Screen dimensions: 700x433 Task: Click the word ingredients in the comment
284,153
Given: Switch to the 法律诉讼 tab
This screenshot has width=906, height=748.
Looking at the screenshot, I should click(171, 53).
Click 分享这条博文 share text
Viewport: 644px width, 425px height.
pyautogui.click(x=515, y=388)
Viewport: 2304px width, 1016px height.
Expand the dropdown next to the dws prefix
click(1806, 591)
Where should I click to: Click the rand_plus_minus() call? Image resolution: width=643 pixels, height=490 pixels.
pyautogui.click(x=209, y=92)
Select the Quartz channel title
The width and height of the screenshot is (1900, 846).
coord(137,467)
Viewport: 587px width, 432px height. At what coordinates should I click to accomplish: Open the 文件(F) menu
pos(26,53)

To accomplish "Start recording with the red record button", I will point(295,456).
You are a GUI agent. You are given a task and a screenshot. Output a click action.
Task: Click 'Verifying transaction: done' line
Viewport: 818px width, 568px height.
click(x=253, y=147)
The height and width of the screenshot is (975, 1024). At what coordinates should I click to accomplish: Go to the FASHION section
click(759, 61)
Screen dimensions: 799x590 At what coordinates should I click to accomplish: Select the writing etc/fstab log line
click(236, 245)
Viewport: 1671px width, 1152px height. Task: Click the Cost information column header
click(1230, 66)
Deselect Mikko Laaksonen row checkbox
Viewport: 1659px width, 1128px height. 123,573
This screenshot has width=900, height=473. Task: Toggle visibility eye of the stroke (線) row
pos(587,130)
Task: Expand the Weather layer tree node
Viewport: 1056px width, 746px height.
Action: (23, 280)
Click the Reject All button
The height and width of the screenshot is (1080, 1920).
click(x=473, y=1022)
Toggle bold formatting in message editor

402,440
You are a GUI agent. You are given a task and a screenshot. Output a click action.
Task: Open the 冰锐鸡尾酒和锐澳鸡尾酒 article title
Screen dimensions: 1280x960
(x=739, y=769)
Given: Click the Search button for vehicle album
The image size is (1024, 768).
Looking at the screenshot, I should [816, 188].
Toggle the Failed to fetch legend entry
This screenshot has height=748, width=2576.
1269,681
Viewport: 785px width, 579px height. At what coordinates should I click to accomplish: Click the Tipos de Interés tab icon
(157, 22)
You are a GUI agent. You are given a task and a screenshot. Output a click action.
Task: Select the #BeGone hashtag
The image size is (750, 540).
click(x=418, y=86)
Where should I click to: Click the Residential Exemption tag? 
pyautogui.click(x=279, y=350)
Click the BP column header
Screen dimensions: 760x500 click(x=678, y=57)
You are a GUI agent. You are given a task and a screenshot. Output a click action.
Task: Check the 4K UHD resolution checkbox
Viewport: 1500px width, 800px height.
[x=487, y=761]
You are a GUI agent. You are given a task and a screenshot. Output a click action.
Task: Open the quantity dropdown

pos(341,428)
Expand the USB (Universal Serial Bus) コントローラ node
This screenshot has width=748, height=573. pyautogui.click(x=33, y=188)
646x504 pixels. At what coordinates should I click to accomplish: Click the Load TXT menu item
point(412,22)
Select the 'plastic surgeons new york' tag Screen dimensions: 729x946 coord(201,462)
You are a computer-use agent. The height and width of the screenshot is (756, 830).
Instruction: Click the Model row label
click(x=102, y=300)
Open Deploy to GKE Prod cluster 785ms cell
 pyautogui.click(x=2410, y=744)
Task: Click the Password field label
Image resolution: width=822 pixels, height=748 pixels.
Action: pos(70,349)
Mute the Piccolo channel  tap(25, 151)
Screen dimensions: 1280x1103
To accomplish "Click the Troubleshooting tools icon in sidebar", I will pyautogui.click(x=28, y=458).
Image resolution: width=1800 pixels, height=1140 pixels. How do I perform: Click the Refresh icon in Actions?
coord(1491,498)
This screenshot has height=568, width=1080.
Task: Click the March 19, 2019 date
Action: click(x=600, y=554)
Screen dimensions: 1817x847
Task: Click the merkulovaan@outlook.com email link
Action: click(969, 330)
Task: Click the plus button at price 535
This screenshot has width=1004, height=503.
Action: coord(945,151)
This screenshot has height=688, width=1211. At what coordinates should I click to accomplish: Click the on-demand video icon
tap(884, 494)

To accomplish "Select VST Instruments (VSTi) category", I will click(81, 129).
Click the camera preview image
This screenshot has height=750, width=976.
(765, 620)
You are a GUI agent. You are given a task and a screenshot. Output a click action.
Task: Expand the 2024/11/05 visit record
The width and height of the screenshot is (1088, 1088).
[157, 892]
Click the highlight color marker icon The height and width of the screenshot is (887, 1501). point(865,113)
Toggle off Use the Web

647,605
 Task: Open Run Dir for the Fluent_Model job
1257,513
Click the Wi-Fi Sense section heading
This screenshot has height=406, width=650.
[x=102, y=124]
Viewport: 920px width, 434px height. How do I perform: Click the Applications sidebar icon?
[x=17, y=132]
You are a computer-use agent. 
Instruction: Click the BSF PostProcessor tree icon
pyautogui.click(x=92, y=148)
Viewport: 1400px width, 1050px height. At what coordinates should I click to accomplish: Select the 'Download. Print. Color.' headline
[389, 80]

==================================================

For this task, write out exactly the lines of the entries above, starting at the line with "Task: Open the 冰锐鸡尾酒和锐澳鸡尾酒 article title" and ending at the line with "Select the 'plastic", both included, and no others.

Task: Open the 冰锐鸡尾酒和锐澳鸡尾酒 article title
Screen dimensions: 1280x960
(x=739, y=769)
Given: Click the Search button for vehicle album
The image size is (1024, 768).
Looking at the screenshot, I should [816, 188].
Toggle the Failed to fetch legend entry
This screenshot has height=748, width=2576.
1269,681
Viewport: 785px width, 579px height. At what coordinates should I click to accomplish: Click the Tipos de Interés tab icon
(157, 22)
You are a GUI agent. You are given a task and a screenshot. Output a click action.
Task: Select the #BeGone hashtag
The image size is (750, 540).
click(x=418, y=86)
Where should I click to: Click the Residential Exemption tag? 
pyautogui.click(x=279, y=350)
Click the BP column header
Screen dimensions: 760x500 click(x=678, y=57)
You are a GUI agent. You are given a task and a screenshot. Output a click action.
Task: Check the 4K UHD resolution checkbox
Viewport: 1500px width, 800px height.
[x=487, y=761]
You are a GUI agent. You are given a task and a screenshot. Output a click action.
Task: Open the quantity dropdown

pos(341,428)
Expand the USB (Universal Serial Bus) コントローラ node
This screenshot has width=748, height=573. pyautogui.click(x=33, y=188)
646x504 pixels. At what coordinates should I click to accomplish: Click the Load TXT menu item
point(412,22)
Select the 'plastic surgeons new york' tag Screen dimensions: 729x946 coord(201,462)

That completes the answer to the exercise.